# start of TASK INPUTS
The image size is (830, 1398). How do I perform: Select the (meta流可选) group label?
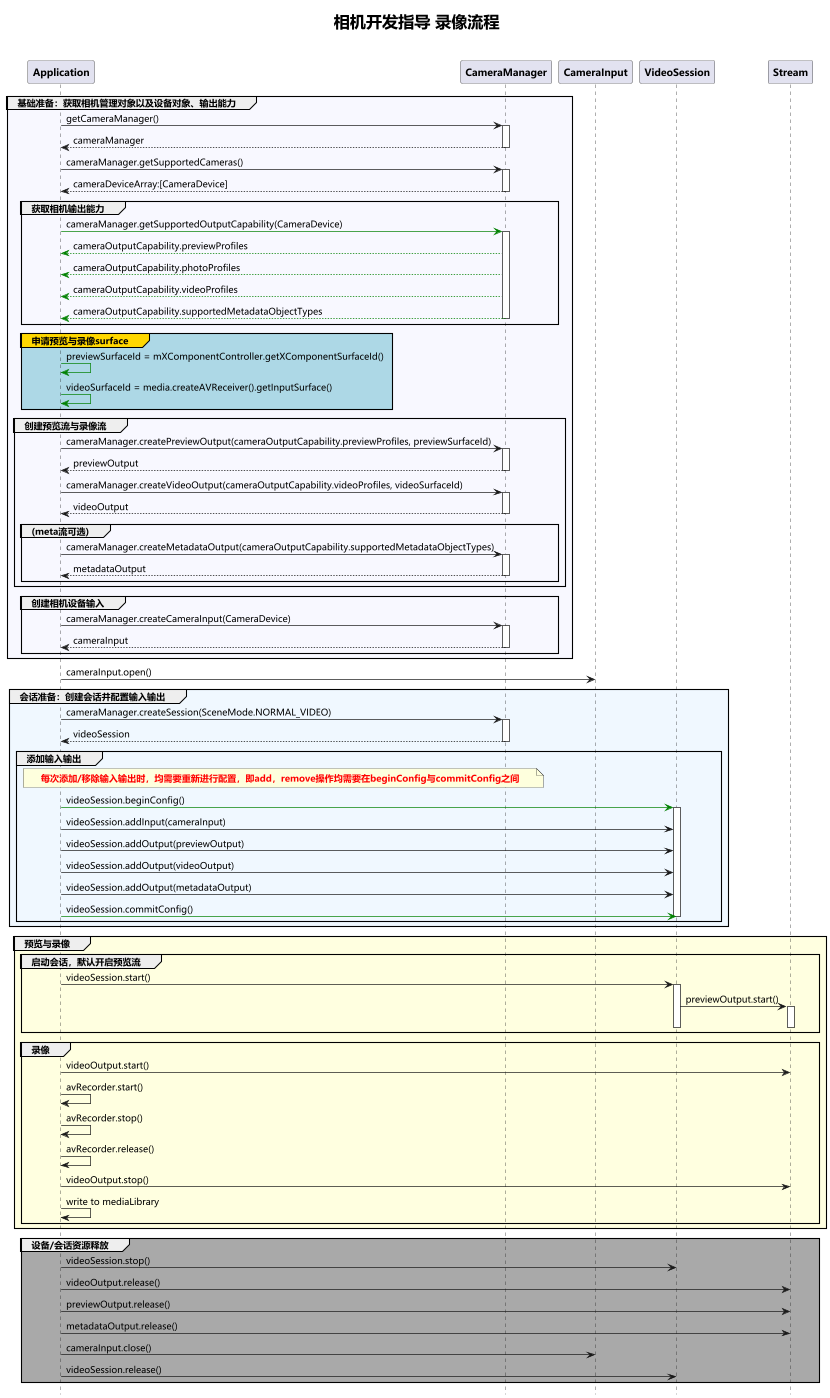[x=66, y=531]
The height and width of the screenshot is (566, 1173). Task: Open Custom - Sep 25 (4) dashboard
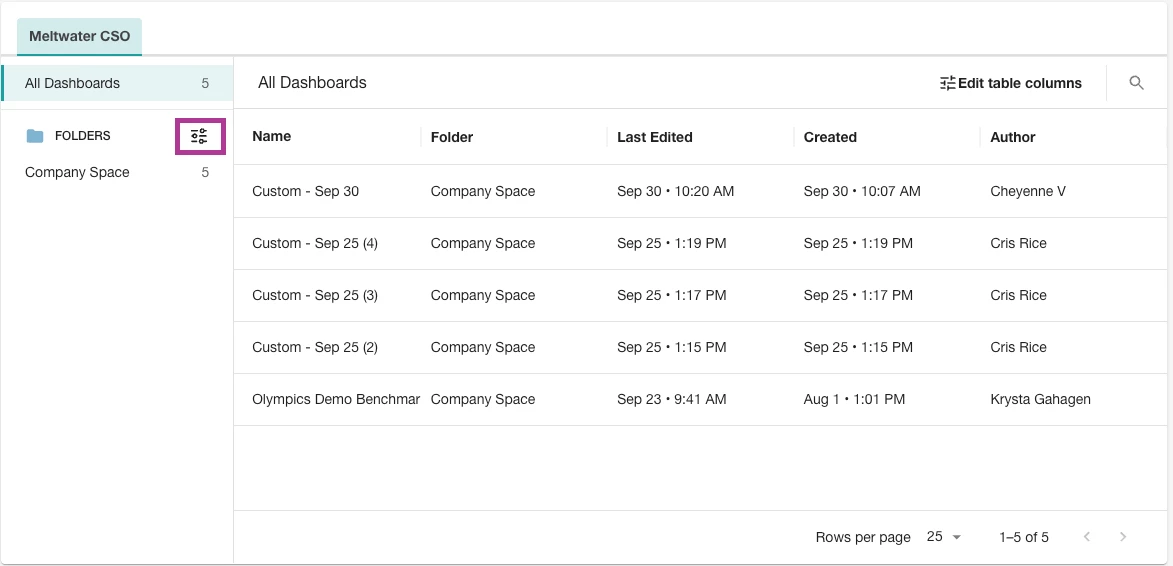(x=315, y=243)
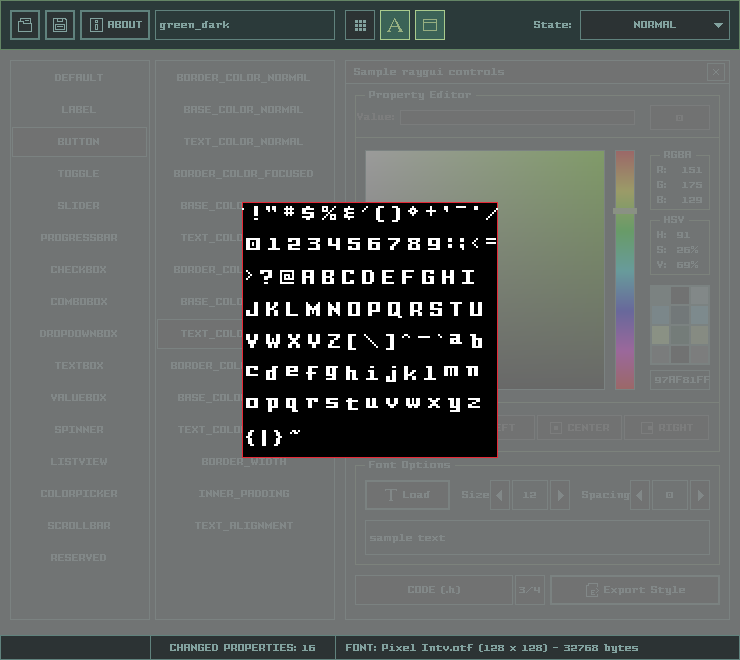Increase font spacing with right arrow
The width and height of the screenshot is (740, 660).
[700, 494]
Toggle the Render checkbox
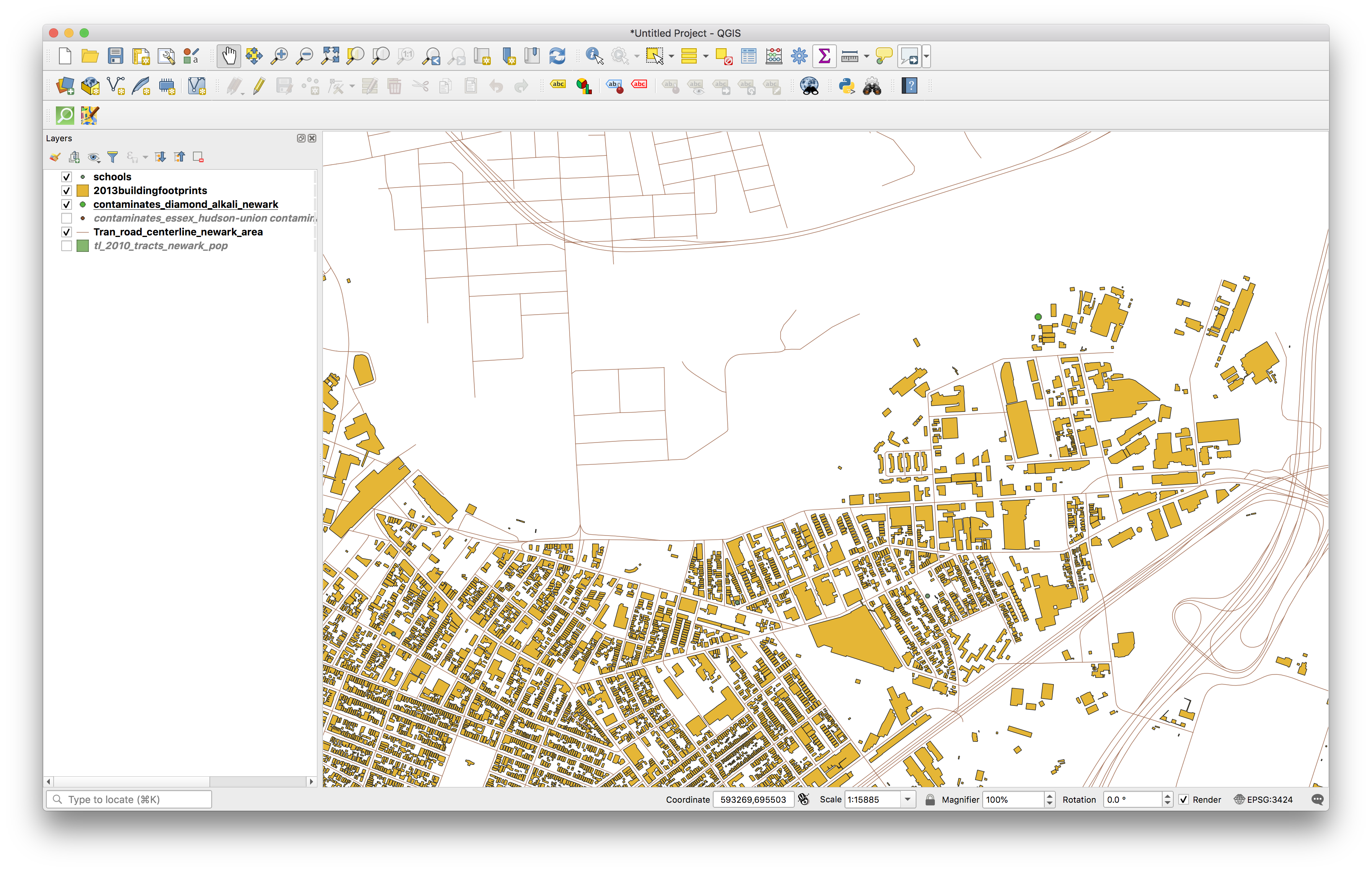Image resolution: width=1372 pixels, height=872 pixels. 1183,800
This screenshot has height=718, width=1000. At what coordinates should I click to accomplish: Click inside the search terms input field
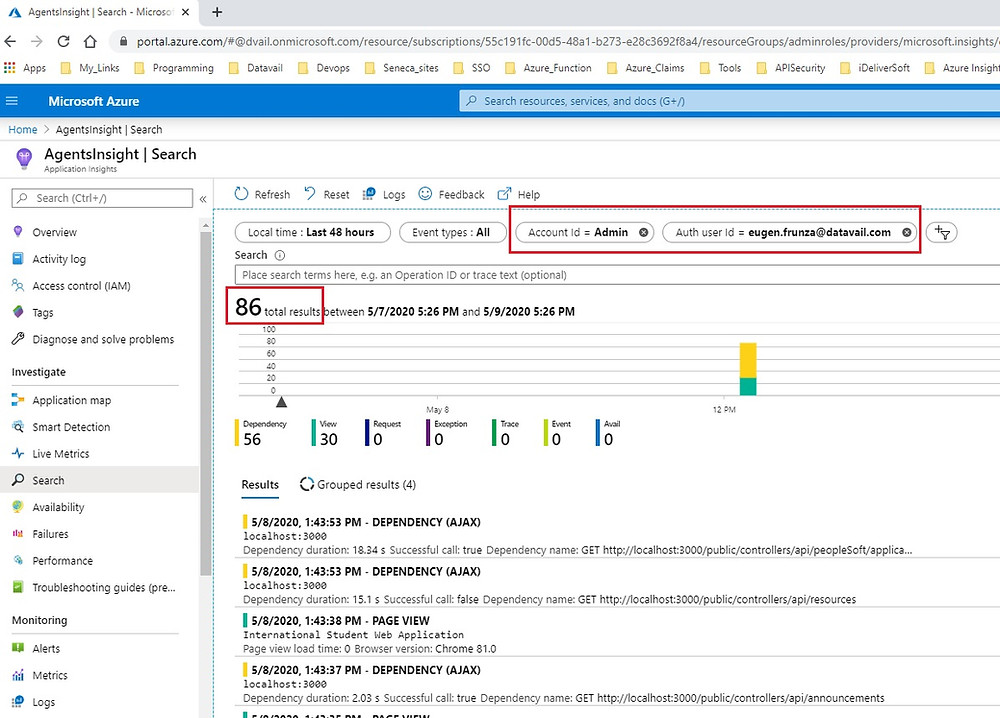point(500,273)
# end of TASK INPUTS
• [INSTRUCTION] Edit the lines above by replacing "checkbox" with "tick box" and keeping everything else the same. Leave the pictures out of your answer.

• [REPLY]
The image size is (830, 1398). How do I perform: Select the (meta流可选) group label?
[x=66, y=531]
The height and width of the screenshot is (566, 1173). Task: Open Custom - Sep 25 (4) dashboard
(x=315, y=243)
Increase font spacing with right arrow
The width and height of the screenshot is (740, 660).
[700, 494]
Toggle the Render tick box
Image resolution: width=1372 pixels, height=872 pixels. 1183,800
This screenshot has height=718, width=1000. At what coordinates should I click to accomplish: Click inside the search terms input field
point(500,273)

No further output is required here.